**Collected data entries:**
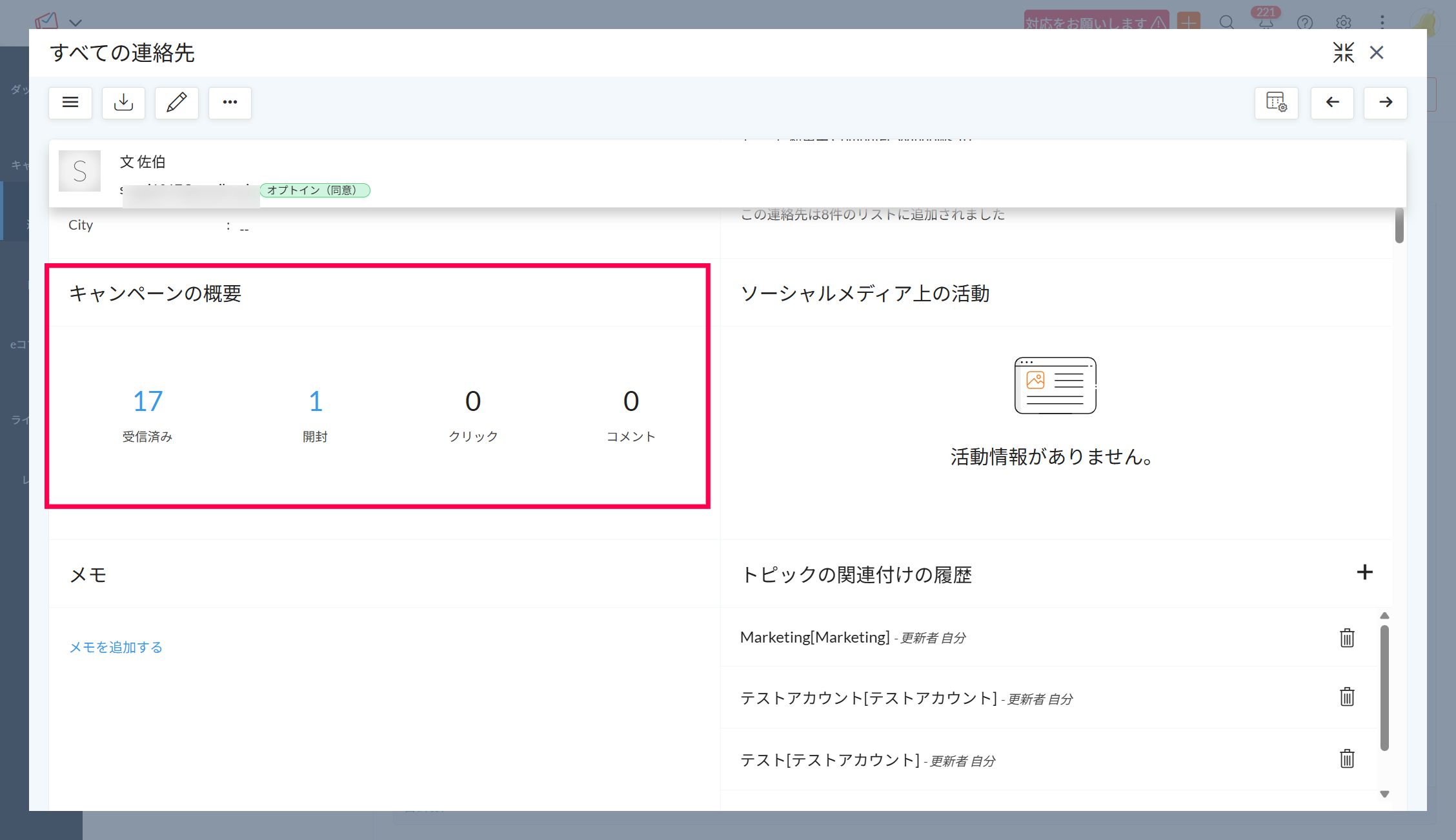
Task: Open the hamburger list menu icon
Action: pos(70,103)
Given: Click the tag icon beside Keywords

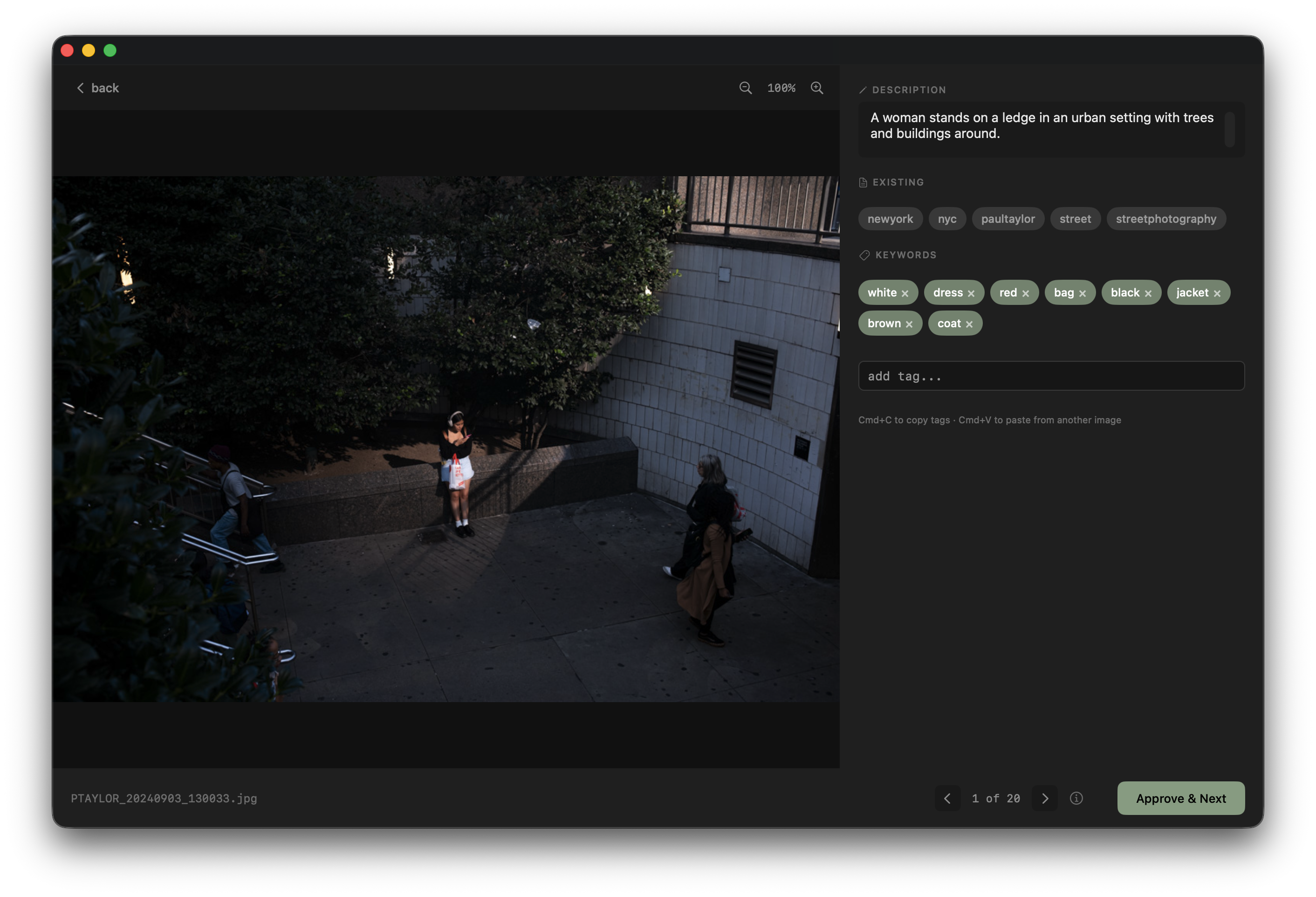Looking at the screenshot, I should [x=865, y=255].
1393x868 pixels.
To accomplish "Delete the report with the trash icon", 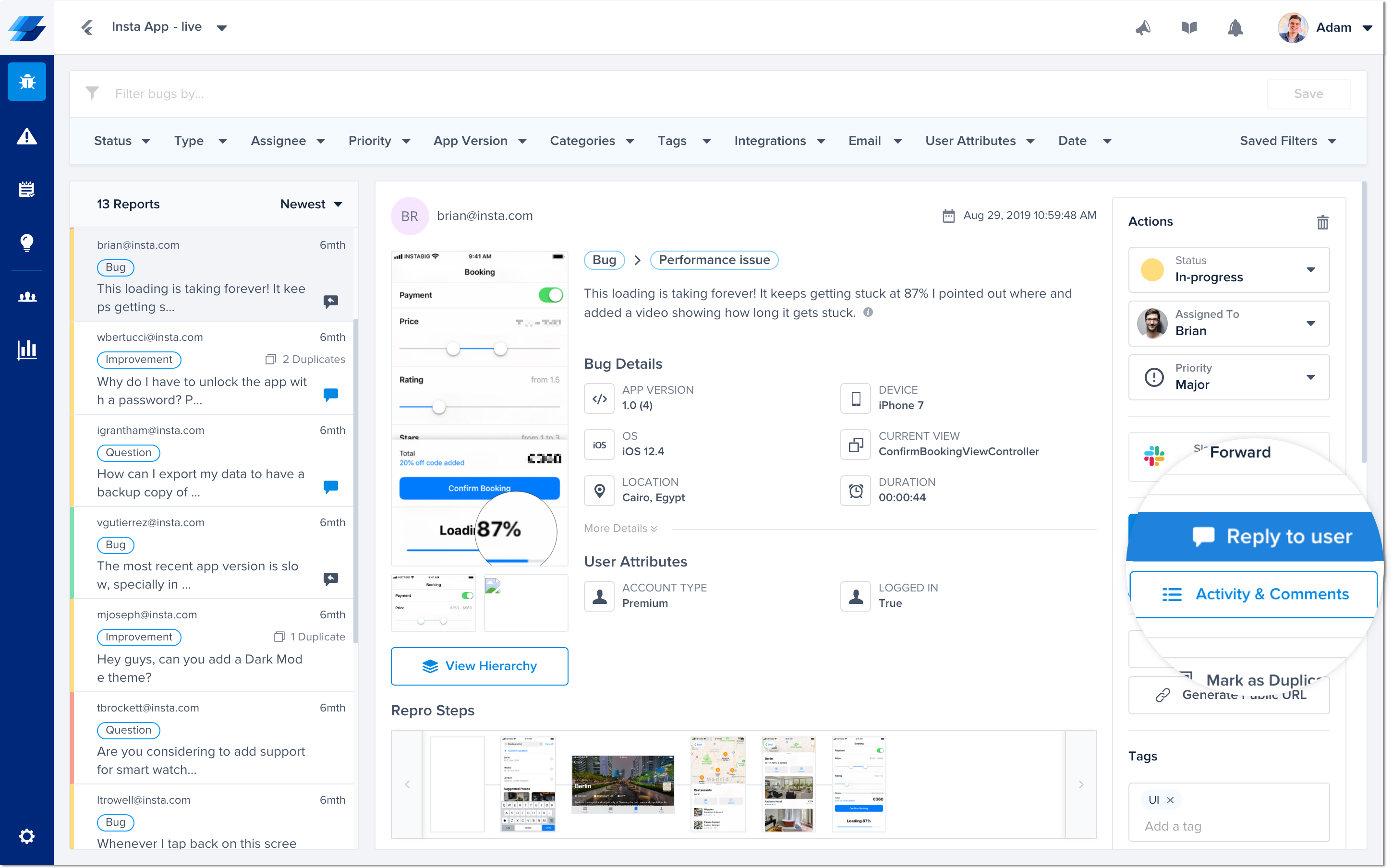I will point(1322,222).
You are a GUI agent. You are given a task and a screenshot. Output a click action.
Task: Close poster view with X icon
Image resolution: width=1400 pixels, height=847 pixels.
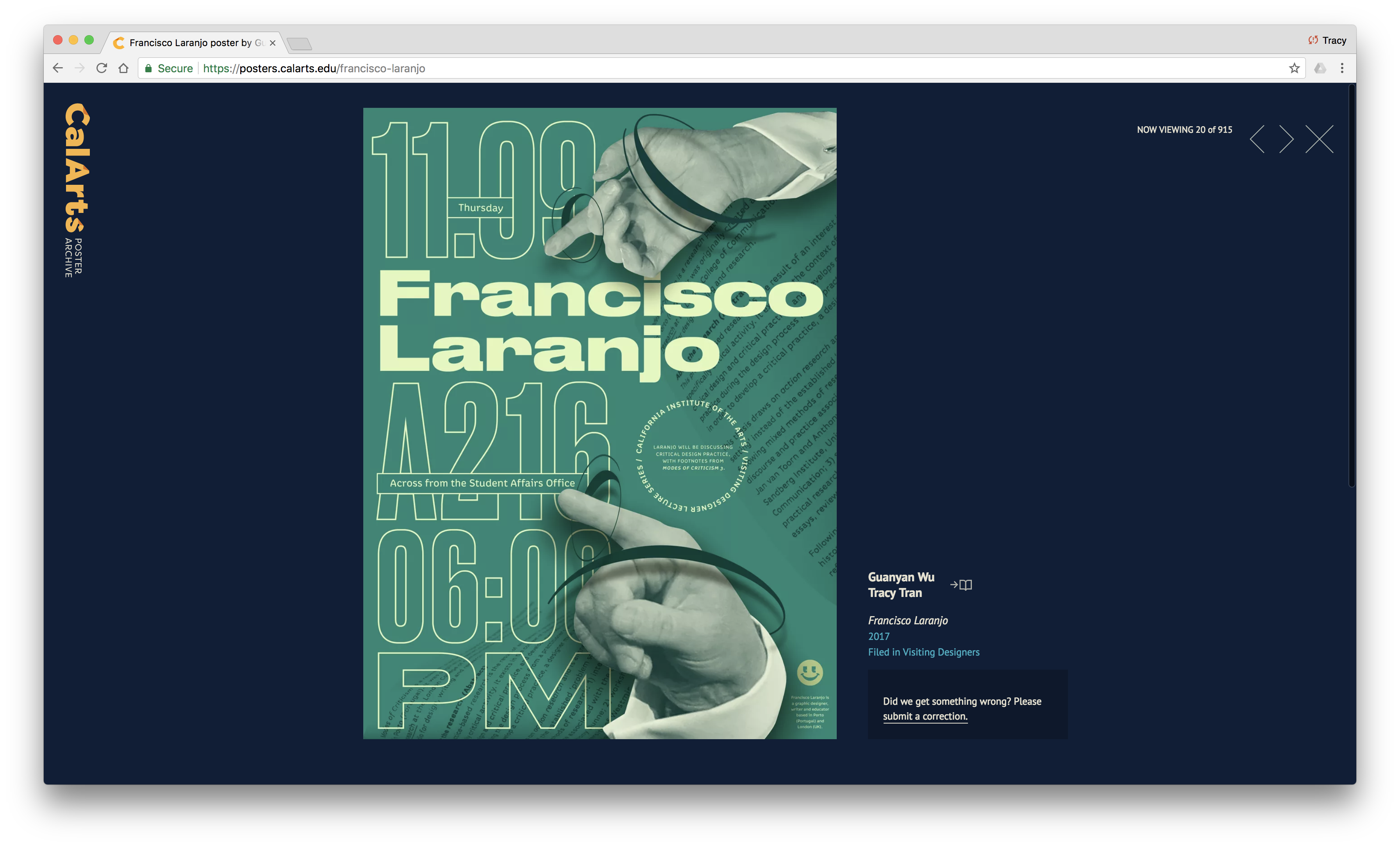click(1319, 139)
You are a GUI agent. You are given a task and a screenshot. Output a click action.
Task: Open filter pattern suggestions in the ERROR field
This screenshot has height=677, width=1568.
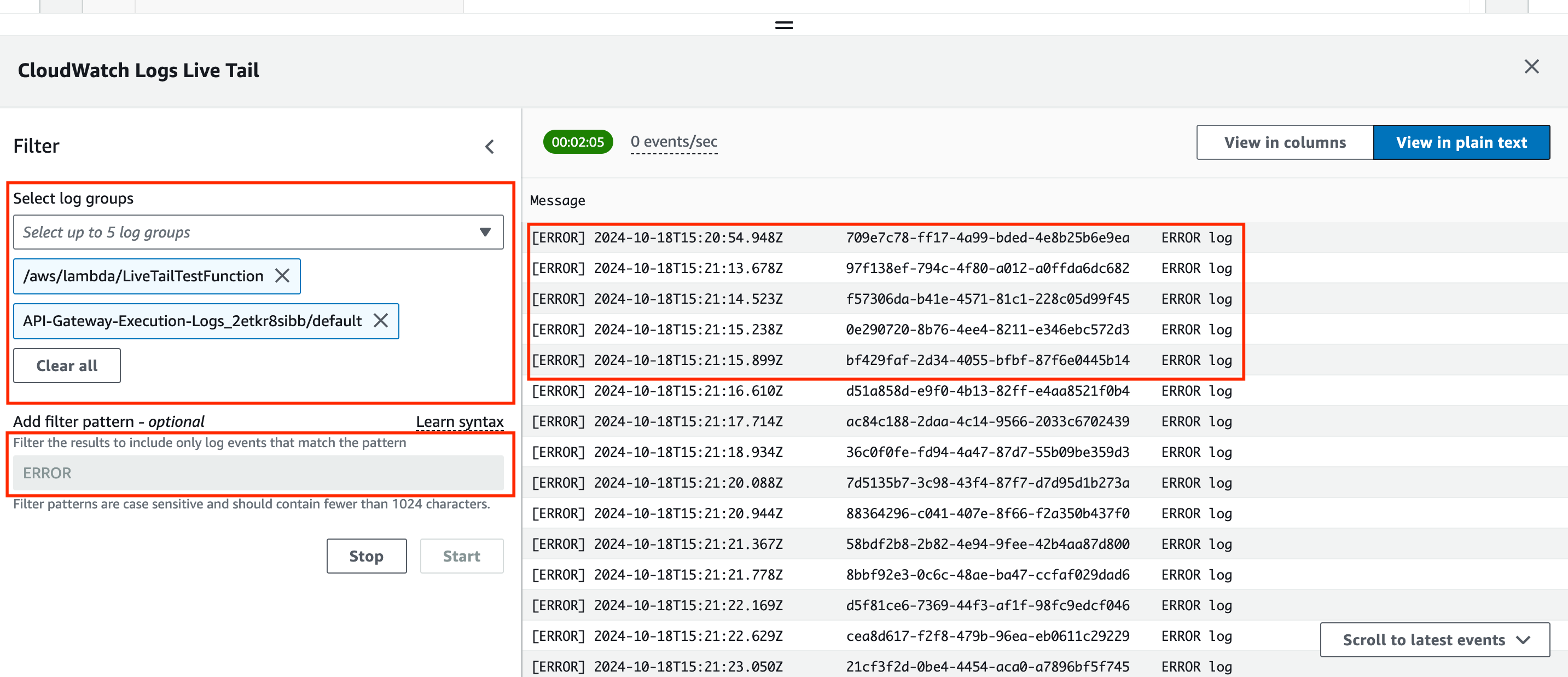[258, 472]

**ABOUT THIS EXERCISE:** Starting at the line with "Task: Open filter", write out every line exactly through the final line of the records above, both included, and skip the pictures.

**RESULT FOR THIS TASK:**
Task: Open filter pattern suggestions in the ERROR field
This screenshot has height=677, width=1568.
[258, 472]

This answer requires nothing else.